At the very least, getting your server marked as spam/blacklisted is not inevitable. Just make sure you aren't an open relay and that you've got properly configured SPF and DKIM records in your DNS. Once that's set up you can pretty much forget about it. I haven't had to touch any of my configs in years.

Initial setup takes maybe a day or two if you know your way around Linux or one of the BSDs.

porbelm · 4 years ago
I agree, I've been hosting my own email for a few years now, using Mailcow on a Linode. With SPF and DKIM properly set up, mail is /usually/ accepted by the receiving end.

The only nag is that Microsoft is EXTREMELY strict for their hosted email. It's the only provider that consistently denies recieving mail from my server when the IP range it's on becomes greylisted in UCE-PROTECT -- which happens every so often...

Easily solved with getting the MX and backup MX IP's whitelisted there, but I haven't bothered cashing out for that yet...

jhugo · 4 years ago
> when the IP range it's on becomes greylisted in UCE-PROTECT -- which happens every so often

This is a common complaint with Linode specifically, but probably fairly common with low-cost virtual server providers in general. It's worth looking into the history of your IP before you start using it to host mail, and if it's feasible, shelling out for a dedicated server (ideally from a provider that doesn't also offer virtual servers, or has enough network separation between them) makes it much less likely that your neighbour is a spammer. Mine's never been on UCE-PROTECT.

pera · 4 years ago
It also depends on the reputation of your neighbours / AS... try to setup an e-mail server with a cheap VPS in DigitalOcean|OVH|Hetzner and even if you kept using the same IP address for 10 years I don't think you will be able to relay to gmail
flo123456 · 4 years ago
I‘ve been doing exactly that for roughly 10 years and never had a problem with Gmail. You just have to set everything up to latest best practices (DKIM etc.). I‘ve even changed IP addresses a couple of times.
cpach · 4 years ago
I have a friend who is self-hosting on Linode. All mails from her reach my inbox (Gmail).
nemothekid · 4 years ago
You started self hosting before Gmail was a thing. It’s completely likely that Google has had you whitelisted since the inception of gmail when they were far more open. The “reputable IP” is the hardest part of delivering mail reliably; and your post says the equivalent of “just have your dad gift you a reputable IP from the 90s”
_moof · 4 years ago
I've also been hosting since before Gmail was a thing but have since set up new servers with new domains in disreputable subnets, and I haven't had any deliverability issues. If you configure things right (SPF, DKIM) you won't have problems.
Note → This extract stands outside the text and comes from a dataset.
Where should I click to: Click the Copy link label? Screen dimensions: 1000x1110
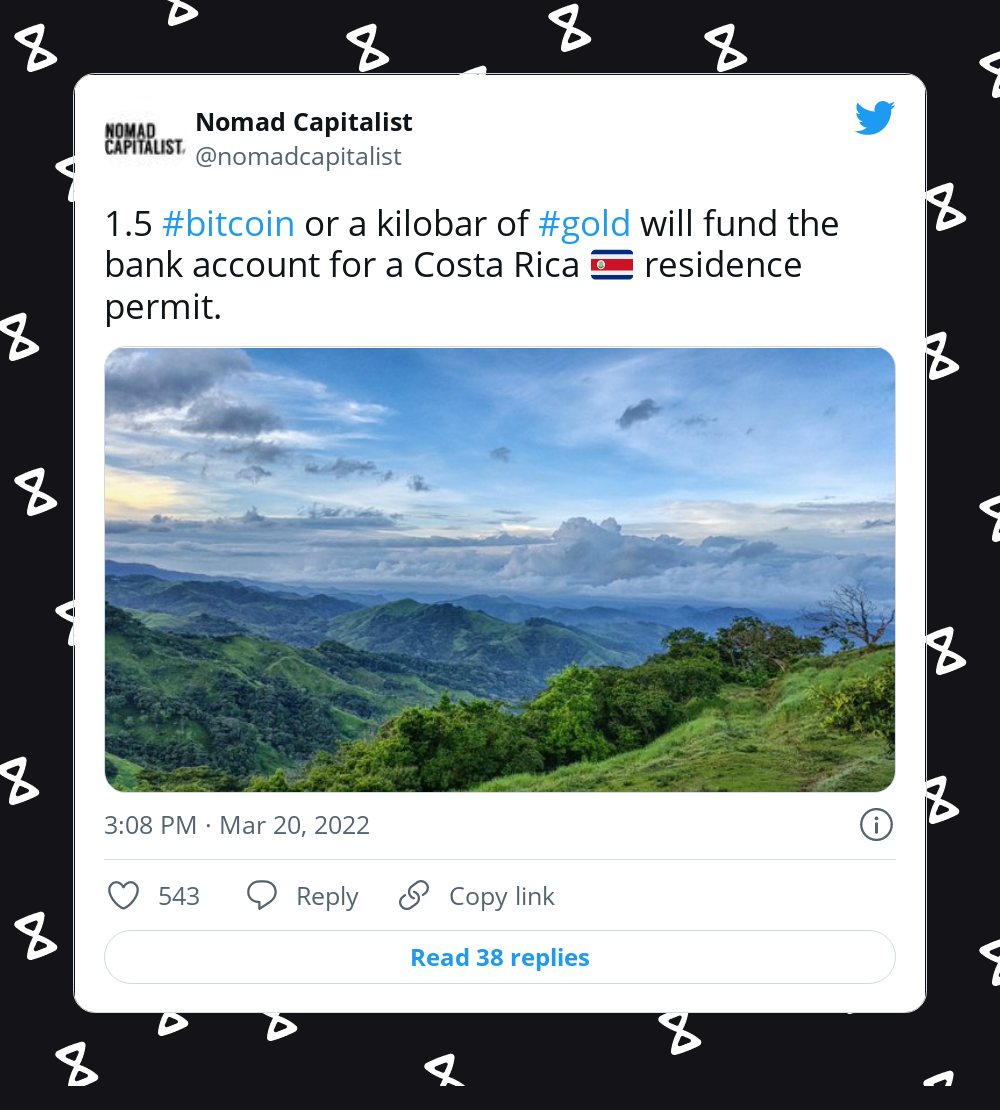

This idea that self-hosted email is impossible is wildly overblown.

jhugo · 4 years ago
I'd be very surprised if I was on some kind of static whitelist from the early days of Gmail. Such a list, if it exists, would likely be reserved for much higher-volume sending IPs.

I've helped others set up self hosting much more recently, and haven't had any reputation problems beyond the early period where the IP has no history. (It is important to find an IP that doesn't have recent bad reputation, but that is fairly easy to do. Unless your host is in the business of hosting spammers most IPs will be clean.)

The reality is honestly just that self-hosting mail is not as hard as all the people who don't do it say it is.

warble · 4 years ago
I've setup 2 mail servers in the past 3 years and can reliably deliver to Gmail and Hotmail.. AT&T can be a chore I've found, they have been mostly unresponsive, but very little of my targets host there.

The other option is to relay through Send in Blue, or Sendgrid or something like that.

nerdponx · 4 years ago
It's wild that something as pedestrian as hosting your own email comes with a pile of caveats comparable to those attached to browsing I2P or using cryptocurrency to buy stuff.
traceroute66 · 4 years ago
> It's wild that something as pedestrian as hosting your own email comes with a pile of caveats

No, it's not "wild".

Its just that we're in 2022, not 1997.

Long gone are the days of "fire up Sendmail and you're good to go".

To those thinking of self-hosting, I would say they should start by understanding modern anti-spam.

Understanding modern anti-spam will not only help them with their inbound email, but will also help them understand how to ensure deliverability of their outbound email too.

redox99 · 4 years ago
> If you set everything up right,

You don't even need to set everything right. Up until very recently (months), I was sending emails from a few of my servers, and I had NOTHING set right. As in, I was sending from IP addresses that were never mentioned on my DNS, no PTR no SPF no DKIM no nothing. Just good old "here's an email from this address, trust me I actually own that address and it's legit".

And it worked just fine.

Surely just a reputation thing, as I had been doing this for over a decade, and all emails were very important (password recovery, order details, etc), no newsletter or anything.

I recently replaced all that with zoho because I wanted something a bit more secure and didn't want to configure it myself.

Biganon · 4 years ago
Self hosting my emails, grade of 100/100 on mail-tester, I'm on none of the dozens of blacklists I've queried... and Microsoft marks every single one of my emails as spam.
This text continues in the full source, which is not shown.